Study material below:
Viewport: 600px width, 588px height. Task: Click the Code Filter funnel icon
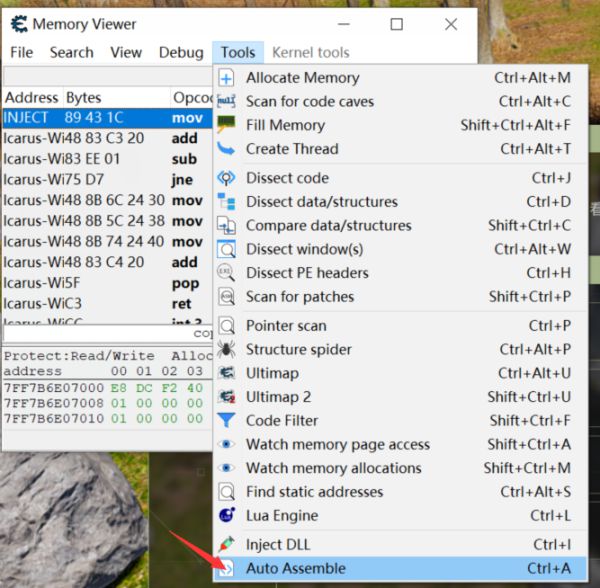coord(227,421)
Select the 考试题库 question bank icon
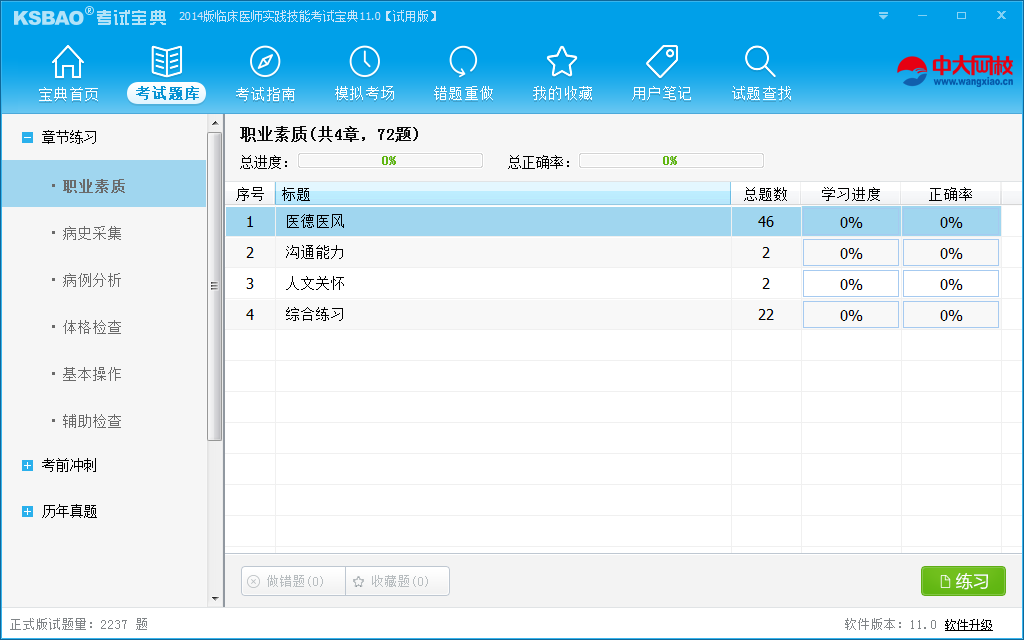Viewport: 1024px width, 640px height. click(166, 70)
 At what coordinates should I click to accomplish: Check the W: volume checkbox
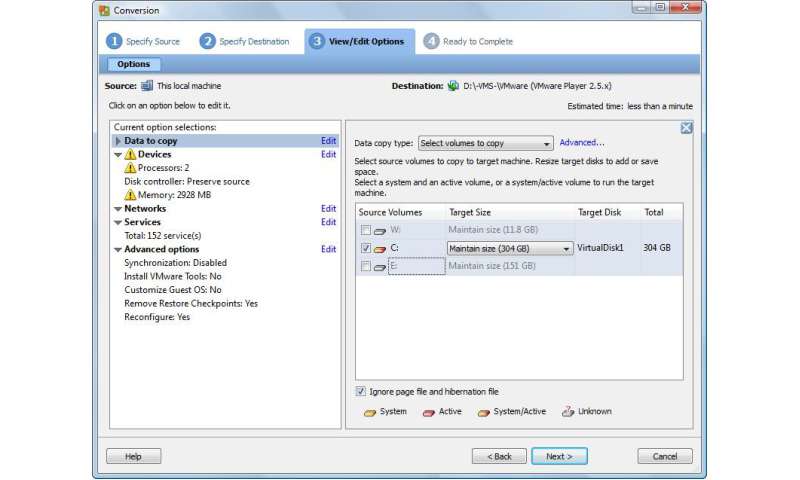click(x=365, y=230)
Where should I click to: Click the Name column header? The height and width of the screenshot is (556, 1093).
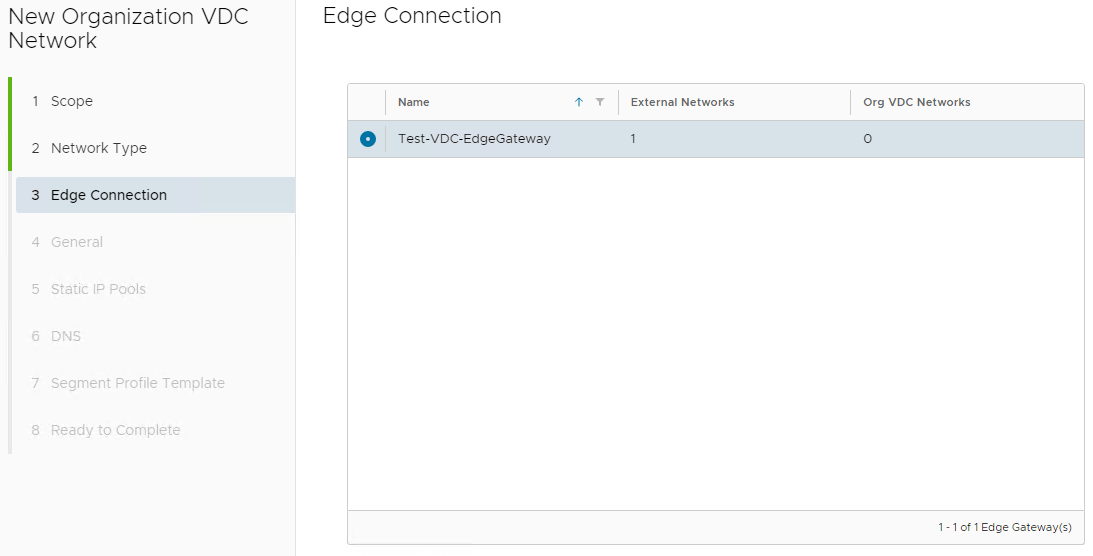[414, 102]
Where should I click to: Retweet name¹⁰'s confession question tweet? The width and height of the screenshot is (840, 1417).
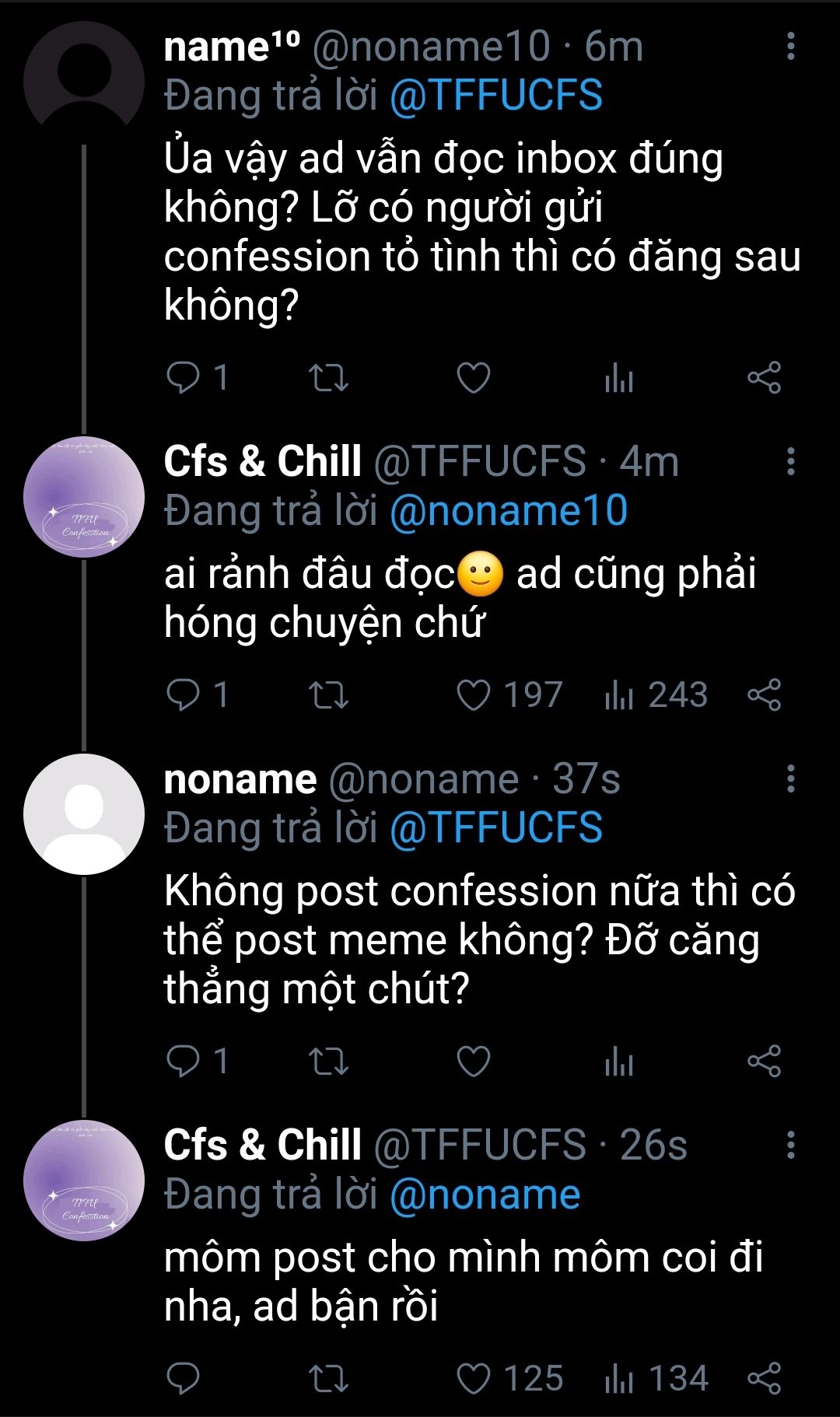pos(328,379)
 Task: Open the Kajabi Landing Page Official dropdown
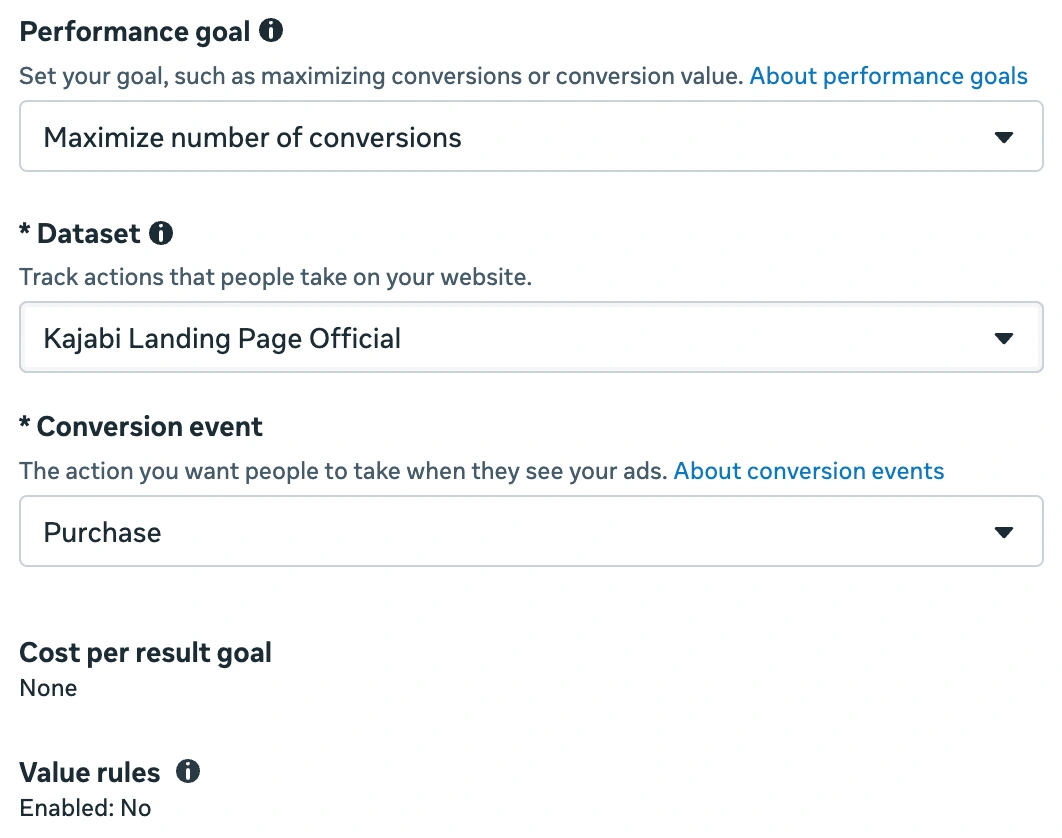pyautogui.click(x=531, y=337)
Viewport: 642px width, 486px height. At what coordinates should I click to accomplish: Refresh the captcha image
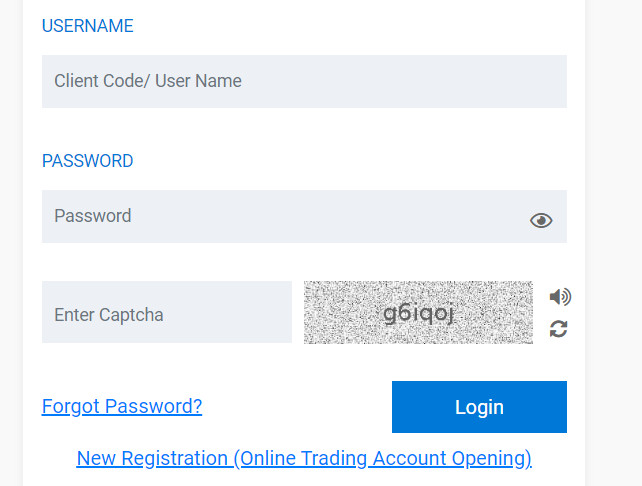pyautogui.click(x=559, y=328)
End of Study material.
Repeat only the lines from the line with "Where should I click to: Click" to the end of the entries, including both the first and the last line, and drop every picture.

Where should I click to: Click the Name column header? The height and width of the screenshot is (556, 1093).
[414, 102]
Where should I click to: Retweet name¹⁰'s confession question tweet? The width and height of the screenshot is (840, 1417).
pos(328,379)
 Task: Open the Kajabi Landing Page Official dropdown
pyautogui.click(x=531, y=337)
Viewport: 642px width, 486px height. At what coordinates should I click to accomplish: Refresh the captcha image
pyautogui.click(x=559, y=328)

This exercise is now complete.